|
Halaman ini adalah versi tampilan cetak (print view) dari:
https://sabda.org/https://sabda.org/publikasi/e-konsel/168 |
|
e-Konsel edisi 168 (15-9-2008)
|
|
_______________________________e-KONSEL_______________________________
Milis Publikasi Elektronik Pelayanan Konseling Kristen
_____________________________________________________________________
EDISI 168/15 September 2008
Daftar Isi:
= Pengantar: Kemampuan Setiap Anak Berbeda
= Cakrawala: Disgrafia Pada Anak yang Kesulitan Menulis dan Solusinya
= TELAGA: 1001 Akal Membantu Anak Belajar
= Tips: Membantu Anak Disgrafia
= Surat Anda: Transkrip Artikel Lengkap Mengenai Jodoh
PENGANTAR ____________________________________________________________
Salam dalam kasih Kristus,
Sering kali, muncul kasus anak-anak bermasalah karena ketidaktahuan
orang tua maupun para pendidik terhadap kemampuan si anak. Masih
banyak orang tua yang kurang menyadari bahwa setiap anak tidak
memiliki kemampuan yang sama.
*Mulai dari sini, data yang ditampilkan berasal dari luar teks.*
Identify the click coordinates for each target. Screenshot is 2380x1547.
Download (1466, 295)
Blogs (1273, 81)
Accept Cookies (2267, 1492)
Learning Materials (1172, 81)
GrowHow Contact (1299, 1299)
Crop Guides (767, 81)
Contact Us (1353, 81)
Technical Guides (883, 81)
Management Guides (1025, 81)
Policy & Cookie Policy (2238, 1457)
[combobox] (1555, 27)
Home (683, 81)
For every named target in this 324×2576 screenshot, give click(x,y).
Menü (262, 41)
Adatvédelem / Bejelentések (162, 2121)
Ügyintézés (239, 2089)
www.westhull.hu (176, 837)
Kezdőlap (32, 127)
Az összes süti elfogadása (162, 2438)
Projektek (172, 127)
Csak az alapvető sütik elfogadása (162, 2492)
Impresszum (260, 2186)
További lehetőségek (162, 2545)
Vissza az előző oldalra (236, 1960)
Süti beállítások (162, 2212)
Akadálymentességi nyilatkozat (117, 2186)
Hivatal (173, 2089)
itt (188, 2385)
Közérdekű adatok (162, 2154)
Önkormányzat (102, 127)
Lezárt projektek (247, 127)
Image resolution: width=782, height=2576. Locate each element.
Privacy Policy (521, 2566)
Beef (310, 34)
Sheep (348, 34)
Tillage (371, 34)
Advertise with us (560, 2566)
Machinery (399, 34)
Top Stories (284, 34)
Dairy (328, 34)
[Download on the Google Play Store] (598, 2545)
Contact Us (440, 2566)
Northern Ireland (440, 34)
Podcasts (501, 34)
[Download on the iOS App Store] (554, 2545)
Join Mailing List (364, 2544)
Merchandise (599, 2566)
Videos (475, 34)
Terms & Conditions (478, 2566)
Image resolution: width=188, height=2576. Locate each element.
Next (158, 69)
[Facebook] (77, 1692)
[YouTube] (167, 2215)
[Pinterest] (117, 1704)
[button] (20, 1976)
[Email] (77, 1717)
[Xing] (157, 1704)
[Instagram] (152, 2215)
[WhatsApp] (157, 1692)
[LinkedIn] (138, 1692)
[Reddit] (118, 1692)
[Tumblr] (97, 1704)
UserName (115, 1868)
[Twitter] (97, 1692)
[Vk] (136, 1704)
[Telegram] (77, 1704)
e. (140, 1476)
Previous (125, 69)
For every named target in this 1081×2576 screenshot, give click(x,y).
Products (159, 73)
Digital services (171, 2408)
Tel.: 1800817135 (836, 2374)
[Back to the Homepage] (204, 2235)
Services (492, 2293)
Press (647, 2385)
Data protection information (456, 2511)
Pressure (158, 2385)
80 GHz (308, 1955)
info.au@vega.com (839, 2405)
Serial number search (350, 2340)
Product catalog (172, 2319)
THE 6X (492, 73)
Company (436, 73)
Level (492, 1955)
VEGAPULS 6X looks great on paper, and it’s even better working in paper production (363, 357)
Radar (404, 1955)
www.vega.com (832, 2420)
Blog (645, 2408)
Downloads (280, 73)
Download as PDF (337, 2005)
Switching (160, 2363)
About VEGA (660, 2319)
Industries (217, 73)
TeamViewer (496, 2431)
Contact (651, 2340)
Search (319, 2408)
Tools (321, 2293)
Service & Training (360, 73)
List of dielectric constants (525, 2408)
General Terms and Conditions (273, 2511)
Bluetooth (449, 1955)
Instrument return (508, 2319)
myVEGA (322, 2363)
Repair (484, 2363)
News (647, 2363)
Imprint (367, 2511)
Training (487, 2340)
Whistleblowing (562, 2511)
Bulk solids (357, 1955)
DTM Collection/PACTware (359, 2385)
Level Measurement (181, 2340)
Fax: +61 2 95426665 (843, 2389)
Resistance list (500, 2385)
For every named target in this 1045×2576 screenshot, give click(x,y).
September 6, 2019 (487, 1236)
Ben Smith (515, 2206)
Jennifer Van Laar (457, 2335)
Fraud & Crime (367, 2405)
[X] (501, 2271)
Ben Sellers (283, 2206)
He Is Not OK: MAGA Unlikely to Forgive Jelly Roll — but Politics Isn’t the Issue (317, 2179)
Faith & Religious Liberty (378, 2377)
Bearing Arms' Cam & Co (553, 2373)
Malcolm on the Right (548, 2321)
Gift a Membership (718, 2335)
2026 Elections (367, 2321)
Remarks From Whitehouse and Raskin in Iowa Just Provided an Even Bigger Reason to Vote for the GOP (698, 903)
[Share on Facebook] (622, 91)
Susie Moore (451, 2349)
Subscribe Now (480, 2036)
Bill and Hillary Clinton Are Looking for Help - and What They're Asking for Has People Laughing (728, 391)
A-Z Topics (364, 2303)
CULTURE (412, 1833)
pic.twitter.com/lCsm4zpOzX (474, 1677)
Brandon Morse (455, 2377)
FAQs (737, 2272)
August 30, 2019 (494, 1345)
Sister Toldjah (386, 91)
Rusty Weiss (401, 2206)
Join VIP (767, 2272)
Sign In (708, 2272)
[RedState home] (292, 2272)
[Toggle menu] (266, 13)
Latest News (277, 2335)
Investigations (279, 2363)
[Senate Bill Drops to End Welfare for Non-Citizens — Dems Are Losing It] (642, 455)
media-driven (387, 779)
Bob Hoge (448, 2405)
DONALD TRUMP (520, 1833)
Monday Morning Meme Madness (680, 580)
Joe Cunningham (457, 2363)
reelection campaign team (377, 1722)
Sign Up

Kecenderungan untuk membandingkan anak
dengan anak lain masih dapat dijumpai dalam pola pendidikan orang
tua. Begitu pula dengan kemampuan anak dalam hal menulis.
Jika pada umur tertentu, orang tua mendapati anaknya begitu sulit
belajar menulis, biasanya orang tua akan segera mencari tahu apakah
anak-anak seumurannya banyak pula yang sulit belajar menulis. Jika
dijumpai bahwa sang anak tidak memiliki kemampuan menulis seperti
anak-anak pada umumnya, maka tidak jarang orang tua akan memaksa
anak dengan keras atau lantas menjadi depresi menghadapi masalah
tersebut. Apakah Pembaca terkasih memiliki anak atau mengenal anak
dengan kesulitan menulis di usia yang seharusnya sudah dapat menulis
dengan lancar?
Nah, jangan lewatkan edisi e-Konsel kali ini, tentang bagaimana Anda
dapat menangani anak yang sulit menulis dan bagaimana membantu anak
untuk terus bersemangat mengatasi kesulitannya dalam menulis.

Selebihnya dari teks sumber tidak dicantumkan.